Tuchel unico responsabile del ko inglese
La vittoria dell’Argentina ha tanti padri, la sconfitta dell’Inghilterra ha soltanto un responsabile, individuato in Thomas Tuchel. La sua mentalità ultra-difensivista sul risultato di 1-0 è stata aspramente contestata al triplice fischio. Tra i più critici nei confronti dell’allenatore tedesco è stato Wayne Rooney, ex attaccante della Nazionale inglese, oggi commentatore televisivo.
A lui si sono aggiunti Alan Shearer, pure lui impegnato in qualità di commentatore televisivo alla BBC, Joe Hart e Micah Richards. Tutti concordi nel contestare le sostituzioni operate dopo il gol di Gordon al 53’ e gli inserimenti dei difensori Konsa, Burn e O’Reilly, poi avanzati nell’insolita veste di attaccanti per provare a recuperare il risultato ribaltato dall’Argentina con Enzo Fernandez (all’86’) e Lautaro Martinez (al 92’).
Tuchel difende le sue scelte
Arroccato in difesa a protezione di un risultato comunque in bilico, Tuchel ha preferito smettere di giocare, rinunciando ai vari Eze, Saka e Madueke, che avrebbero potuto dare più di un grattacapo a un Argentina apparsa, fino a quel momento, in notevole difficoltà. “Modifiche codarde”, così le hanno giudicate i tifosi inglesi imbizzarriti sui social contro Tuchel, che ha prontamente difeso le sue scelte nel post-partita, al punto tale da spingere gli stessi tifosi a ipotizzare uno scaricabarile del tedesco nei confronti dei suoi giocatori.

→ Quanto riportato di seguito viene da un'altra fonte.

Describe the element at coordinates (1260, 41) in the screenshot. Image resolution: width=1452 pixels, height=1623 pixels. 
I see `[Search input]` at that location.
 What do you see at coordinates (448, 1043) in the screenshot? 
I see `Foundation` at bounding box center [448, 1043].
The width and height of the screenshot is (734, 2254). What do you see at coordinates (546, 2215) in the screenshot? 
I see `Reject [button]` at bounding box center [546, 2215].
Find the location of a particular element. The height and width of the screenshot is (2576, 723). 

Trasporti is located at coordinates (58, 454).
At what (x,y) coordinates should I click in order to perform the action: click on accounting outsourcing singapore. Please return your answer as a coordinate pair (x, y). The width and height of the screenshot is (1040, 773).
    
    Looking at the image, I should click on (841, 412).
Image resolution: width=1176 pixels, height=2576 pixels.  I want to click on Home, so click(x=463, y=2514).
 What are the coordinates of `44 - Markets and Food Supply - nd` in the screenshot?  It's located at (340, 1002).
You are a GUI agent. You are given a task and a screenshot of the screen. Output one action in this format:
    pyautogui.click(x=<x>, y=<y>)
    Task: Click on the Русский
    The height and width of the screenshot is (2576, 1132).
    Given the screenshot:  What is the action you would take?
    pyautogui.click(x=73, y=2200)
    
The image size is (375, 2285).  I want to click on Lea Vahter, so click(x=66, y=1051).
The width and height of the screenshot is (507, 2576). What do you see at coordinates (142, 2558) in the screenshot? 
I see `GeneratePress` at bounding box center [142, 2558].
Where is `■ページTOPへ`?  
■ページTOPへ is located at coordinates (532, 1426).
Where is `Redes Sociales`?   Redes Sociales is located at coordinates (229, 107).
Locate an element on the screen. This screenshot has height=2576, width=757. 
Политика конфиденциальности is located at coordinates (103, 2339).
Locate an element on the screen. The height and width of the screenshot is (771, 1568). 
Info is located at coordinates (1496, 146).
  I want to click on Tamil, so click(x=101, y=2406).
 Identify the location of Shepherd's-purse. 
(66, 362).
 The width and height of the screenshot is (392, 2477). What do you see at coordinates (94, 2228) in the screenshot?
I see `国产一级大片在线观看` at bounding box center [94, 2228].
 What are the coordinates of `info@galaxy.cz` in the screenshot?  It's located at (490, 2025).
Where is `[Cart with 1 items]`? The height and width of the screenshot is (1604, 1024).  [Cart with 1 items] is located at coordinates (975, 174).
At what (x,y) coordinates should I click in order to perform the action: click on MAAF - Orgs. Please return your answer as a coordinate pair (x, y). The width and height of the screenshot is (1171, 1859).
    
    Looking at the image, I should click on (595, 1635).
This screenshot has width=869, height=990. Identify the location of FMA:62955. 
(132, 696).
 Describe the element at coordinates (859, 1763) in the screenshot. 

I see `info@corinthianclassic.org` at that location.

Tuchel si è disposto sulla difensiva anche quando gli è stato chiesto se durante i Mondiali si sia vista o meno l’Inghilterra che aveva in mente: “Non lo so, non ho una risposta a questa domanda, non so cosa significhi davvero”, ha risposto il commissario tecnico dell’Inghilterra.
L’allenatore ha comunque confermato di aver abbassato troppo il baricentro dopo l’1-0 di Gordon, “abbiamo aspettato troppo, e i loro cross e le occasioni da rete si sono susseguite senza sosta”, ha commentato, difendendo comunque la scelta dei cambi operati: “Abbiamo deciso di tornare a una linea difensiva a cinque perché l’Argentina faceva sempre più cross e dovevamo essere più forti nei duelli aerei”.
I tifosi invocano le dimissioni, la federazione riflette
Incalzato dalla stampa inglese Tuchel si è mostrato sfiduciato, uscendo sconfitto anche nelle dichiarazioni, oltre che nella sfida nella sfida contro Lionel Scaloni, che con il suo “tutto per tutto” è riuscito a vincere l’ennesima partita che sembrava persa, ripetendo l’impresa già compiuta contro l’Egitto agli ottavi di finale. La resa di Tuchel nel commento finale: “Siamo rimasti nel nostro 4-4-2, ho avuto la sensazione che una sostituzione offensiva non avrebbe aiutato, non riuscivamo più a mantenere il possesso palla”, ha spiegato il tedesco, che in pieno recupero ha mandato in campo Rashford aumentando le recriminazioni sulla sua gestione della gara.
Intanto in Inghilterra sono tutti contro Tuchel. “Deve dimettersi”, è l’invito, quasi un imperativo, a farsi da parte dopo la gestione scellerata dell’ultima mezzora contro l’Argentina: “Non si è mai assunto la responsabilità di nessuna delle sue decisioni”, urlano i tifosi inglesi sui social.
La federazione, nel frattempo, prende tempo sul licenziamento di Tuchel. C’è ancora un’ultima partita da affrontare, la finalina per il terzo e quarto posto contro la Francia, in programma sabato. Una sfida tra deluse, certamente l’ultima di Didier Deschamps sulla panchina francese, probabilmente l’atto conclusivo dell’esperienza da ct inglese di Tuchel.